Now, this required a bit of configuration. Firstly, I knew I wanted to send a prompt from the frontend I would eventually build (IE what the user was inputting) - I thought I’d just send that as a query parameter. So I needed to extract that information from the trigger. Fortunately, BuildShip has a rather snazzy Get Query Param block built in. I called the parameter message.
Then, it needed to take that message and send it to OpenAI’s Assistant. For this you need
Your OpenAI API Key (found in your account)
Your Assistant ID (that we made earlier)
Then, I wrote some Instructions - I’m trying not to overthink these, the gist is “recommend a tool based on the user’s prompt, using the advantages, disadvantages, and notes from the Airtable”.
For the User Prompt, I wanted to use the value of message extracted from Get Query Param:
And the final piece of the puzzle is to tell the automation what data in Airtable it should chat with.

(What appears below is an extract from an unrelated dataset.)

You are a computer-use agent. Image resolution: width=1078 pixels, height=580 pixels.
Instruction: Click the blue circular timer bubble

You need to provide
Your Airtable Access token, found in your Airtable settings
The Base ID (starts with “app”, you can copy it from the browser URL when you’re viewing the table you want to chat to)
The Table ID (ditto, but starts with “tbl”)

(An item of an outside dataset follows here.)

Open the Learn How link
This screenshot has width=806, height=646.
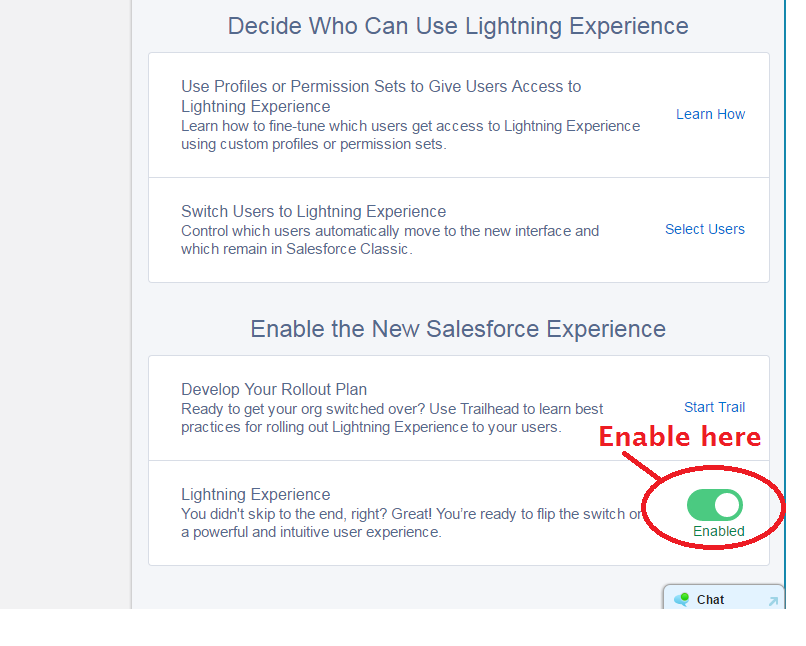tap(710, 114)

Then you just need to change the response to the “OpenAI Assistant” response value.
And, that should be it. It took me a few goes to get this right, but once it’s set up you can click “Ship” at the top right, and it’ll even create you a simple chatbot then and there to test it out.
But, I wanted to play with the frontend a little bit more, so took my ass over to WeWeb.
Frontend
Like I said, I chose WeWeb just because I know it. I put together a quick interface below. I was inspired by a much nicer looking website I saw a few months ago where you just chatted on the left and got the results you wanted on the right. I can’t remember what it was called though.
WeWeb has a built in REST API connection - I pointed it to the endpoint generated by BuildShip, and added a query parameter on the end of the form “message = the value from the input form I had created”. I don’t know why I didn’t use WeWeb’s built in query handler 🤷
Then, over in the page editor, I made it so when you click the button it would trigger that REST API collection I had just created, and save the response that was received as a variable “response”.
Lastly, on the right hand side of the page I added some Rich Text that displayed the variable “response”, as well as a placeholder for while the search was happening so people knew it was working.
Et voila, working as intended. I definitely did extensive testing, I promise you that.
A few things -
This system is inherently biased and opinionated - it’s meant to be. There’s a world in which the Airtable crowdsources a bunch of opinions about these tools from loads of data sources, and amalgamates them. But for me, I just wanted it to guess at “here’s what Oli would say if you asked him”.
Just the very limited testing of this cost about $0.20 in OpenAI credits. Not much, but I think if I was to make it public and it saw any real use, I’d be out on the street by the end of the week.
For me, the exciting thing about this is more the internal tool side of things - BuildShip also integrates easily with Supabase / Google Sheets / other places data lives, so being able to quiz larger data sets would be super interesting. You could create something like this that speaks to your internal systems pretty easily.
Apart from the $0.20 for OpenAI, the costs for this were zero. Airtable / BuildShip / WeWeb all have free plans that let you experiment with them.